View the demo for the Text-to-Speech UI
Next, create a constants.js file and include the following code:
const API_URL = '<https://api.openai.com/v1/audio/speech>';
What this does is define the API key (the one obtained from here) and the API endpoint needed to connect to the OpenAI text-to-speech API.
To fully integrate the OpenAI text-to-speech API with the Webix UI layout defined above, let’s create a helpers.js file and generate JavaScript logic for our app using the following prompt:
“Create a JavaScript function that integrates the OpenAI text-to-speech API with a Webix form. The function will be triggered on pressing the “Convert” button inside the form and should do the following:
- get values from the Webix form (text, voice, instructions);
- add the API key check (ensure it is defined and not set to the default placeholder);
- send a POST request to the gpt-4o-mini-tts model and return an MP3 blob;
- update a dynamic audio player and add the result to a Webix DataCollection bound to a datatable;
- disable the “Convert” button during conversion to prevent multiple requests;
- include error handling with Webix;
- update the status bar.
Create a helper function to play audio from the history table. Sync the audio player with the datatable “Play” button. The code of the UI you’ll need to build this logic is attached.”

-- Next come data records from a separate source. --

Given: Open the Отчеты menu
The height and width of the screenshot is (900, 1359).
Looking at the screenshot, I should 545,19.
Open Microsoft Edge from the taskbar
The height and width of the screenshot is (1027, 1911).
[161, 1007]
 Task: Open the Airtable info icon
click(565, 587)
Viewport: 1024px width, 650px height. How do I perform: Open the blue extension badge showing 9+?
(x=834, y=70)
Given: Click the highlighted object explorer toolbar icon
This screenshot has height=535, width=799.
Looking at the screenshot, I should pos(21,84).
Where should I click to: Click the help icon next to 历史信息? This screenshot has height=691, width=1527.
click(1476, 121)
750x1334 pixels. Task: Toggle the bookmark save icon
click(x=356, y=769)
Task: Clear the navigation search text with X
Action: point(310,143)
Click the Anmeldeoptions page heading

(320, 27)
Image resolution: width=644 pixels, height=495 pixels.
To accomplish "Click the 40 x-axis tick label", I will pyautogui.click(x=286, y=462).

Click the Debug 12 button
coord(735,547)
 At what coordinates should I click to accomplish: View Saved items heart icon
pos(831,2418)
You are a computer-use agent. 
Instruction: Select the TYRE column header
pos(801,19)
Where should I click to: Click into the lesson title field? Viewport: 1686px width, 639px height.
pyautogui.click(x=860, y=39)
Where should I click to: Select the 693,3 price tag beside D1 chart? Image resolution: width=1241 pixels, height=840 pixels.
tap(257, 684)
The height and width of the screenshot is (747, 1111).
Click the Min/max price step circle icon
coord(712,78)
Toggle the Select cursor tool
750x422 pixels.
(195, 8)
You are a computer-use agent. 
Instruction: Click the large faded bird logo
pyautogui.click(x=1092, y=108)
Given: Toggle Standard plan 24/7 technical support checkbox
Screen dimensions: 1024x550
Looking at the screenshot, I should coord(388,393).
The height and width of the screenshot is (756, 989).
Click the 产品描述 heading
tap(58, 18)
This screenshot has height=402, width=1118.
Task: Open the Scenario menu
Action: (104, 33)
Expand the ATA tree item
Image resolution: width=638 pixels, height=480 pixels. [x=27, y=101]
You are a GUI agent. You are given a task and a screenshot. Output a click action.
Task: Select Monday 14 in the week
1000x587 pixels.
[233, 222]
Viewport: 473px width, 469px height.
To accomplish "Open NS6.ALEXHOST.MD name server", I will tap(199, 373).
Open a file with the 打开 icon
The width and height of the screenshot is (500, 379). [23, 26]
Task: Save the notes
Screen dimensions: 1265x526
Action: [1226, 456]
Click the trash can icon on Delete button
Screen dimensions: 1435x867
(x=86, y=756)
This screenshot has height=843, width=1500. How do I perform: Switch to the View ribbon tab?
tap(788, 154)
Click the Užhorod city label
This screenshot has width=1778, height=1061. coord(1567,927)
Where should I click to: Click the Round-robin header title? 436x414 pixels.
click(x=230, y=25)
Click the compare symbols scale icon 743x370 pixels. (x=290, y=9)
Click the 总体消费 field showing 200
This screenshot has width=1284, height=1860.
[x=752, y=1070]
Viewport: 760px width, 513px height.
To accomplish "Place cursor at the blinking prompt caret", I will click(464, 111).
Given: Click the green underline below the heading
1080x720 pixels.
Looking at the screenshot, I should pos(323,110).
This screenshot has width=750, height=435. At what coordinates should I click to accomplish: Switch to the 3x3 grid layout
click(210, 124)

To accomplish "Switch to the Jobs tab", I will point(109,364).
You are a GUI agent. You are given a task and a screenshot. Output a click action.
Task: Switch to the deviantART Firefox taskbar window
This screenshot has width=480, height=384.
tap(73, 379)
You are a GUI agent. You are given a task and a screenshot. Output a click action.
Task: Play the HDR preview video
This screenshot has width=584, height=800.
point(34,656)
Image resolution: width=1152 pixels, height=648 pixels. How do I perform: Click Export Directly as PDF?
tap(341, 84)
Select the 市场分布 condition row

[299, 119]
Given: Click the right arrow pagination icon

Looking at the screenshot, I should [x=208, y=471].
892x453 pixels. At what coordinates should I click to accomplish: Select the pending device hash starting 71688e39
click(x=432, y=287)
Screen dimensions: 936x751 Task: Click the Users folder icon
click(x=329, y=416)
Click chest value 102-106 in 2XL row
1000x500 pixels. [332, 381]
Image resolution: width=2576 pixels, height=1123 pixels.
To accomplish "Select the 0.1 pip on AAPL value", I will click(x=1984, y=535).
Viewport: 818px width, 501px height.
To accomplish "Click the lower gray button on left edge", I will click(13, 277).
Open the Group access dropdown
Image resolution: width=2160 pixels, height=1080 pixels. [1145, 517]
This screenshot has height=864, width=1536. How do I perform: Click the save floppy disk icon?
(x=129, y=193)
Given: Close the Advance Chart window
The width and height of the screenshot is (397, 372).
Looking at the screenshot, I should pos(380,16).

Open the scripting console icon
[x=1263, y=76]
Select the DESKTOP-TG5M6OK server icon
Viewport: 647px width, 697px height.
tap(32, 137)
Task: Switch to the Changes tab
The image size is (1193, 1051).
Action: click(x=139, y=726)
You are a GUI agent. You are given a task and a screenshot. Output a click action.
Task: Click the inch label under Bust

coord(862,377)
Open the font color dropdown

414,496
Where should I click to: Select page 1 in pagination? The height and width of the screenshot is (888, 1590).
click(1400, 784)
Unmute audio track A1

We’ll improve the code received from the AI assistant in the following way:
- optimize the sync logic between the audio player and the table “Play” button;
- remove repeated validation of inputs;
- place Webix DataCollection in a separate module for maintainability;
- add logic for testing the functionality without the API key (for demonstration purposes).
In the snippet below, we wired up the functionality we’ve just built with the UI we created earlier. You can now check how the application works. We’ve added some static sample data for testing, which you’ll need to remove once you connect to the OpenAI API with your personal API key:

View the demo for the Text-to-Speech UI and code logic
You can find the full source code of the app on GitHub.
This is what we managed to achieve in just half an hour: a fully working app developed with OpenAI API for text-to-speech conversion and Webix for a user-friendly UI.
Conclusion
You build faster and smarter by using existing resources. In this article, we created a working application efficiently, utilizing the OpenAI text-to-speech API for multiple voice options and Webix for a sleek, interactive interface.
There’s a lot more you can do with Webix. The library offers a wide range of UI components for various use cases.
How about you build your own AI-powered application, utilizing a different model and building it elegantly with some JavaScript code and Webix?